==== Supplied material
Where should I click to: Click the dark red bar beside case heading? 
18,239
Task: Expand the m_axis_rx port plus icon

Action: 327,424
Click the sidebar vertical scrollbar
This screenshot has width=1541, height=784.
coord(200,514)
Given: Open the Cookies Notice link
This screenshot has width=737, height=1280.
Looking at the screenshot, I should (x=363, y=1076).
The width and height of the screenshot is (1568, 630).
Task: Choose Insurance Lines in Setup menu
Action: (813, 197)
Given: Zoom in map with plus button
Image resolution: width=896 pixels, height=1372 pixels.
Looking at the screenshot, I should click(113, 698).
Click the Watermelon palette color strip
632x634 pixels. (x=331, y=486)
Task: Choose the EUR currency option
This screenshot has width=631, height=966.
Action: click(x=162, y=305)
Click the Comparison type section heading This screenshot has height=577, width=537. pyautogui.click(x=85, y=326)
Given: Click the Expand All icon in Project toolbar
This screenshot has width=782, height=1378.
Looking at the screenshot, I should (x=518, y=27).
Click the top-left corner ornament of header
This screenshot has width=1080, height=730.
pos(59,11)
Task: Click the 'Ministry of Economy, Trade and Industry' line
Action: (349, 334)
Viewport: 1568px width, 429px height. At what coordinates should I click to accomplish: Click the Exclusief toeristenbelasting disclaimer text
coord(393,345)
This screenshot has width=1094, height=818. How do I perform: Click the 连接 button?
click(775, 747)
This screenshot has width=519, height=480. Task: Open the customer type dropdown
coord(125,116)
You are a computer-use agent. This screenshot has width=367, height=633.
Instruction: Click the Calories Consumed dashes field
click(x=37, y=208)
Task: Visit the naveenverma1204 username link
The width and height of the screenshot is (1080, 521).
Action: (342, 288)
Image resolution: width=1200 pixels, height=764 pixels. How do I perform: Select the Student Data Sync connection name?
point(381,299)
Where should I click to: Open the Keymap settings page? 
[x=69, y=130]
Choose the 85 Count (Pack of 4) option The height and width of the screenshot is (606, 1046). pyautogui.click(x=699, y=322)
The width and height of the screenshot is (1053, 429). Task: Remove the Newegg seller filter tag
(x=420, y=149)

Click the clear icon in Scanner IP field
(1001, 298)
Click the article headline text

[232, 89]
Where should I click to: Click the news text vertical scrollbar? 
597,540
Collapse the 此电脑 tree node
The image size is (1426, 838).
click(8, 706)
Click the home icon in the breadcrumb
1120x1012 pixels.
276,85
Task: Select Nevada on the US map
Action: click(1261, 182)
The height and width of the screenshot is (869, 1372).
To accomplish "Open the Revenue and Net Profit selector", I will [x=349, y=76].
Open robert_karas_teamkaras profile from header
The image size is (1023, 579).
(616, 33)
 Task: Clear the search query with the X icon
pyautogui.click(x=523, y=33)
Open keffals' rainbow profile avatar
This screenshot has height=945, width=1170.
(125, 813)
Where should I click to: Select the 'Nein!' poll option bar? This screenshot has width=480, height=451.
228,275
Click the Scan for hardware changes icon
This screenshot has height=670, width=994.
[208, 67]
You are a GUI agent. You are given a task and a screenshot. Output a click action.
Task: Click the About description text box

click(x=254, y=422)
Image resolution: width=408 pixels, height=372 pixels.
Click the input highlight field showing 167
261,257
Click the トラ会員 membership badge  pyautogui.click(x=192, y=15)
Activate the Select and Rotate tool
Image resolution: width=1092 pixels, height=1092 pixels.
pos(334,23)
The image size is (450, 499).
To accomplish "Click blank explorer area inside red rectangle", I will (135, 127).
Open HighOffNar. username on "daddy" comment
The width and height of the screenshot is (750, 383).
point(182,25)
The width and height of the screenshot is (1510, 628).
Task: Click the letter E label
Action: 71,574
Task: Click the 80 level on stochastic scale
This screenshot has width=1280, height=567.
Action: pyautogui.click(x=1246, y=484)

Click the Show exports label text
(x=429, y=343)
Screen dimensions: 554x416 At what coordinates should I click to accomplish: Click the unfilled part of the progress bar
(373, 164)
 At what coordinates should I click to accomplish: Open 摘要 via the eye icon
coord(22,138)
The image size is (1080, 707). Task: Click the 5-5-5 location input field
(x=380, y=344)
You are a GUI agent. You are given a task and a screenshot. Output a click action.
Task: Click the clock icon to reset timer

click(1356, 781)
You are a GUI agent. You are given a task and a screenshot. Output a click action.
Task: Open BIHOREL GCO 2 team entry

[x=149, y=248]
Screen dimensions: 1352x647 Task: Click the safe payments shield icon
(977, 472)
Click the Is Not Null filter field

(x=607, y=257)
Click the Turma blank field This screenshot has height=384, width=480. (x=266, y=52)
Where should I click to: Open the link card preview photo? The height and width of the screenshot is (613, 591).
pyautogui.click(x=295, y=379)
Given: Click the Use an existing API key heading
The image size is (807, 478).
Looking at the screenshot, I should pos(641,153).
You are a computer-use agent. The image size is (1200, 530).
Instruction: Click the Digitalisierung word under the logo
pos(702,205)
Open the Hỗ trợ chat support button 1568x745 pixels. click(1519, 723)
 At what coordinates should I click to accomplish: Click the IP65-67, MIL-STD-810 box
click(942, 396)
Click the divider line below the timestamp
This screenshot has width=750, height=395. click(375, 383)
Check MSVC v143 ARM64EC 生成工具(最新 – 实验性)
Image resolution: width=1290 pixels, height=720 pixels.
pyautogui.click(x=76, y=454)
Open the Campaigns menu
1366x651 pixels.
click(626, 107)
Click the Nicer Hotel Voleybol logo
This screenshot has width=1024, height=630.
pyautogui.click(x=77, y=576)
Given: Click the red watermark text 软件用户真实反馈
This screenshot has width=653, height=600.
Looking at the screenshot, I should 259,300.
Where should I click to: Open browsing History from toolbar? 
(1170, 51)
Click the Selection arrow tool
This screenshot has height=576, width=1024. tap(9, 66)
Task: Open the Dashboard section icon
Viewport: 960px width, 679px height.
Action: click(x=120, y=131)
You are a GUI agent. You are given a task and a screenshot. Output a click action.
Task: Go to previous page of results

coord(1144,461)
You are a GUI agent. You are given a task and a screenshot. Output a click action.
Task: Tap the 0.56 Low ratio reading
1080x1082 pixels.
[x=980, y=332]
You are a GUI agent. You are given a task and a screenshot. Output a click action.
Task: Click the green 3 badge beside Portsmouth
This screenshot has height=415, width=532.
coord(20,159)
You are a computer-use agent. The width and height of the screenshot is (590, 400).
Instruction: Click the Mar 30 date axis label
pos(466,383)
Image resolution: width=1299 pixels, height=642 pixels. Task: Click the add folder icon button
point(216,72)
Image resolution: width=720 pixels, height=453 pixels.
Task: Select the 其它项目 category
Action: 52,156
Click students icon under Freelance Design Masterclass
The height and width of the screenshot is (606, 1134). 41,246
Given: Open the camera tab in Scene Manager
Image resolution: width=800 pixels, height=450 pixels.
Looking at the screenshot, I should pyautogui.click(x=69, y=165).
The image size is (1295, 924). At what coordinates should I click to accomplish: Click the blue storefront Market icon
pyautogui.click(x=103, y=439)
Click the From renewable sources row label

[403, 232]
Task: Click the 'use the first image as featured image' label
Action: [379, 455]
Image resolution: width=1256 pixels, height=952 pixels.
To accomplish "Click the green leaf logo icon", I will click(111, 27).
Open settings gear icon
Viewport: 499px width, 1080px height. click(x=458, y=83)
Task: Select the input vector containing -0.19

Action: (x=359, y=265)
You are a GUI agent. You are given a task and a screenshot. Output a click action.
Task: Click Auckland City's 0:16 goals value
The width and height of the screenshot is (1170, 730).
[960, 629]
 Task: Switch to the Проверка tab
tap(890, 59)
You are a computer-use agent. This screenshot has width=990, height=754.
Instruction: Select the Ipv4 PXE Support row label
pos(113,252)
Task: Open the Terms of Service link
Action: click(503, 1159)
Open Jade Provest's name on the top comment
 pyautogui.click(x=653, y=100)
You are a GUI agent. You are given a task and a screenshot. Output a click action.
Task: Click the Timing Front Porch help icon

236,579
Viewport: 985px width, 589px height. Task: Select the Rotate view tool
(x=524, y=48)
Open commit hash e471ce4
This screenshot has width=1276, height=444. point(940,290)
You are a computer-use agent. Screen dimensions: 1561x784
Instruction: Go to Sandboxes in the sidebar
========
Exact copies of the lines from the start of the data up to the line holding "Given: Zoom in map with plus button", both included, are all that is needed.

Where should I click to: Click the dark red bar beside case heading? 
18,239
Task: Expand the m_axis_rx port plus icon

Action: 327,424
Click the sidebar vertical scrollbar
This screenshot has width=1541, height=784.
coord(200,514)
Given: Open the Cookies Notice link
This screenshot has width=737, height=1280.
Looking at the screenshot, I should (x=363, y=1076).
The width and height of the screenshot is (1568, 630).
Task: Choose Insurance Lines in Setup menu
Action: (813, 197)
Given: Zoom in map with plus button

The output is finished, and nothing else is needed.